I can see how the incoming nucleon would decohere into all the other nucleons in that nuclei. But then it seems like there is a hard barrier to any further decoherence given the strength of the strong force. Is this correct? Or maybe the nuclei would slowly decohere into it's environment slowly via magnetic interactions?? Sorry for rambling I'm just trying to explain my confusion.

 

[mfb]

I was just wondering if it exists in theory.

If you really want, you can always use MWI to keep the wave function forever. But it really doesn't matter for any measurements, for those it is perfectly fine to assume classical results of individual nuclear reactions.

 

[looseleaf]

If you really want, you can always use MWI to keep the wave function forever. But it really doesn't matter for any measurements, for those it is perfectly fine to assume classical results of individual nuclear reactions.

Yes I admit I am talking about what is happening when we are not measuring the system. But I thought it was kind of an interesting question to think about the dynamics of entanglement even when we are not looking. Do you think my intuition is correct that the strong force would prevent the nuclei from further decohering with the environment? Also I am curious as to what you mean by "keep the wave function forever"? Again, thanks for your help.

 

[looseleaf]

Hi everybody! I asked this question a few days back over in High-Energy/Nuclear/Particle Physics, and I got some good answers, but I think this is probably a better place for it.

So my question arose in the thinking about the dynamics of entanglement and decoherence in the context of nuclear reactions. Imagine a system in which a U235 nucleus undergoes spontaneous fission and one of the ejected neutrons is absorbed by a Cadmium nucleus (via radiative capture).

Now, because the ejected neutron was entangled with the nucleons which became the two daughter nuclei from the fission reaction, my intuition tells me that the the nucleons of the absorbing Cadmium nucleus should become weakly correlated with the nucleons in the two daughter nuclei. Is this a correct way of viewing this situation?

Here is my second question: Assuming that the Cadmium nucleus was entangled with the two daughter nuclei, would the strength of the strong force act as a sort of 'decoherence barrier', preventing the now entangled Cd nucleus from further leaking out its entanglement? I know that there are electric and magnetic interactions between the surrounding electrons and the nucleus so would these electric/magnetic interactions be a vehicle for further decoherence of the system or not? Perhaps the entanglement would leak out more slowly because the energies involved are smaller?

I would love if someone who understands the dynamics of entanglement and decoherence could chime in and send me down the right path.

Thanks!

 

[berkeman]

Hi everybody! I asked this question a few days back over in High-Energy/Nuclear/Particle Physics, and I got some good answers, but I think this is probably a better place for it.

Please do not multiple post here at the PF. That is against the rules, and clutters the forums. I will merge your two threads into this one here in this forum that you think is a better fit.

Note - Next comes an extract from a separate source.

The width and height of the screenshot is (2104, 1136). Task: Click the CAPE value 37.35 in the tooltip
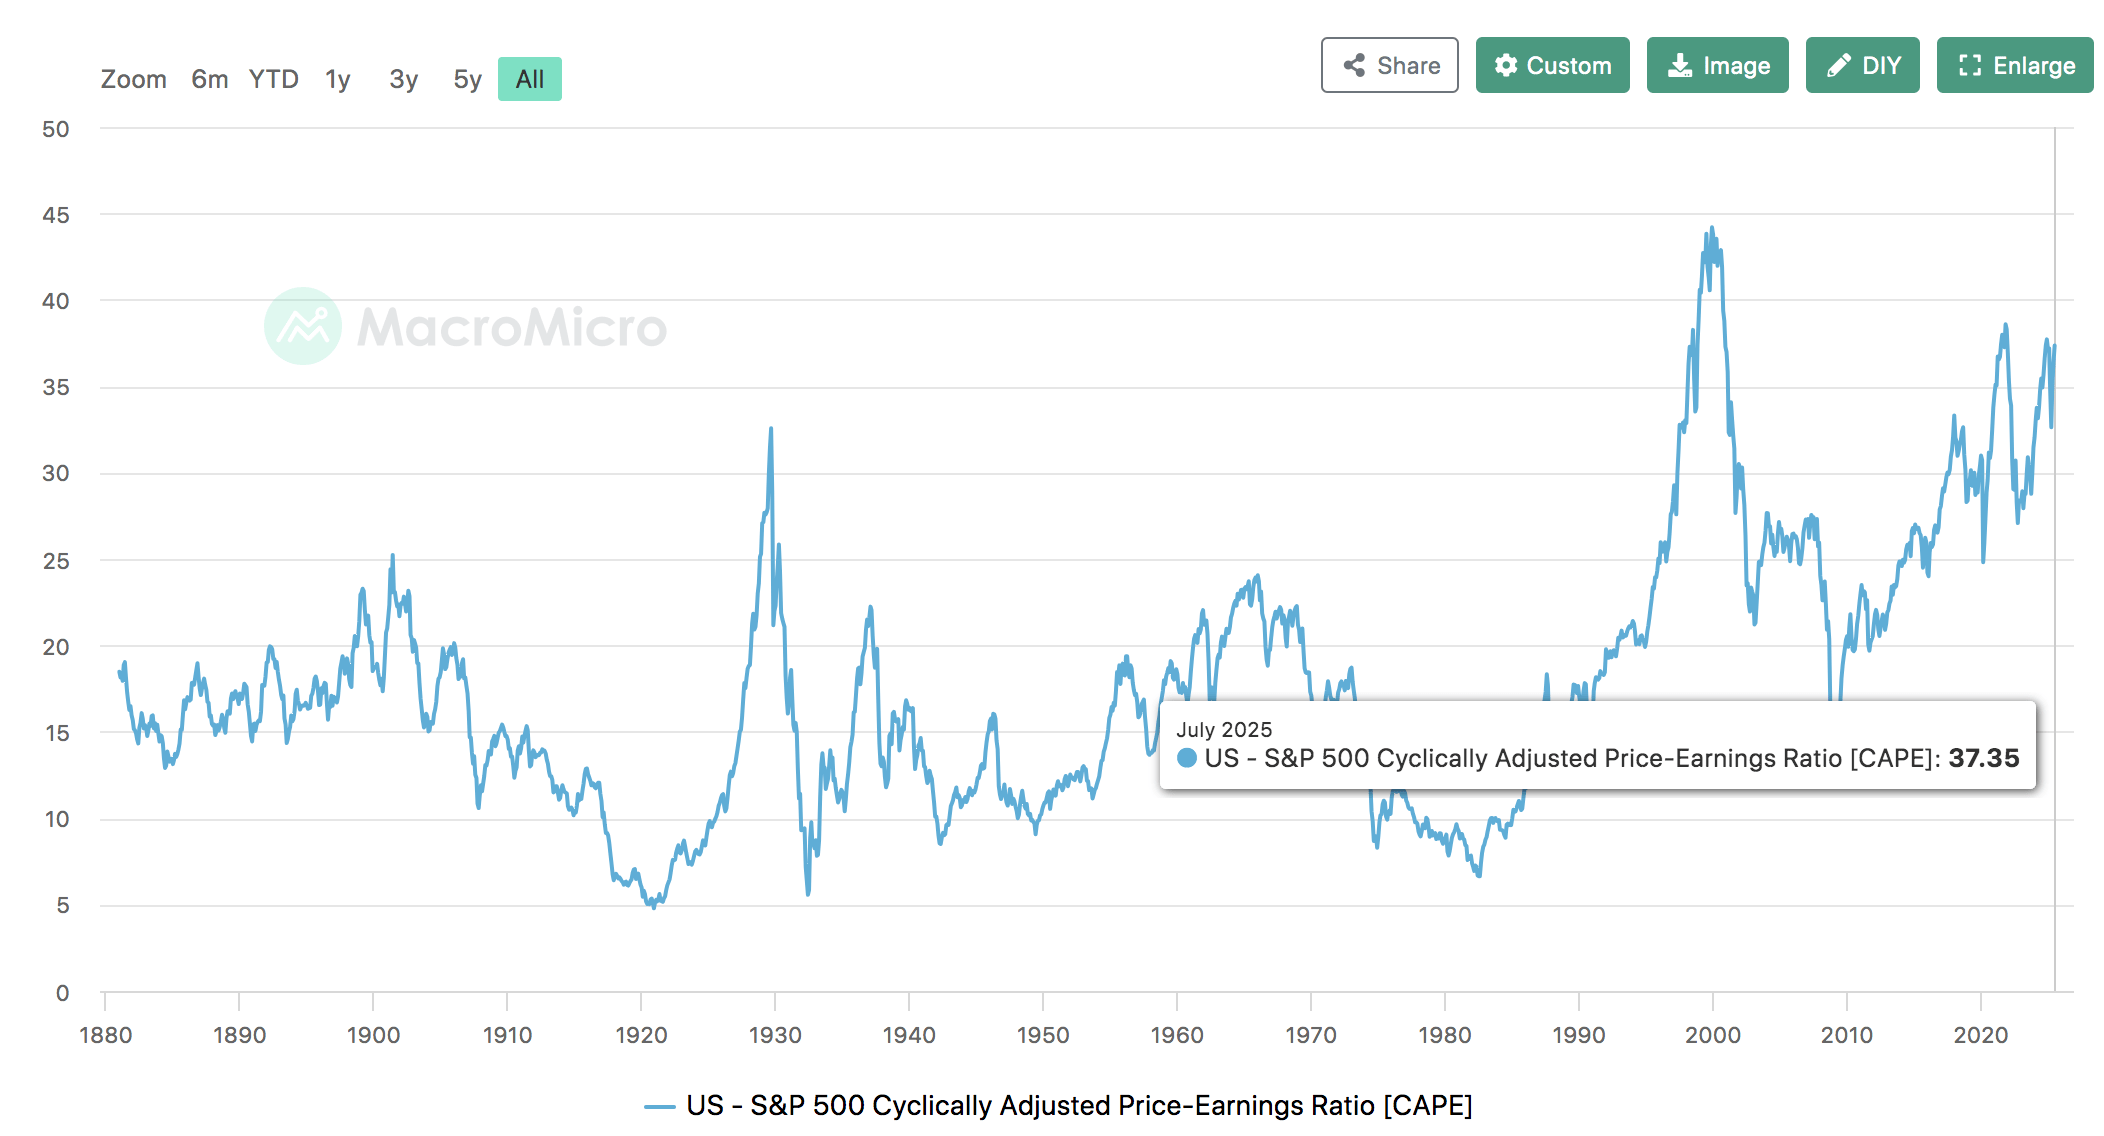pyautogui.click(x=1984, y=758)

In the future, if you want your thread moved, please just click the Report link in your post, and ask the Mentors to move your thread. Thank you.

 

[looseleaf]

Please do not multiple post here at the PF. That is against the rules, and clutters the forums. I will merge your two threads into this one here in this forum that you think is a better fit.

In the future, if you want your thread moved, please just click the Report link in your post, and ask the Mentors to move your thread. Thank you.

Ayy, that's my bad. Sorry, I will ask a mentor next time. Thank you for merging them!

 

[looseleaf]

Ok, I have been doing a little research and have realized that a key term I was missing was 'Informational Isolation'. So I guess what I am really asking about is the informational isolation between the nucleus of an atom and the external electrons. The electric and magnetic forces are pretty weak compared to the strong force, so I'm guessing it could actually take a somewhat long (in human terms) time for further decoherence to occur. I have no idea how I would actually go about doing those calculations though.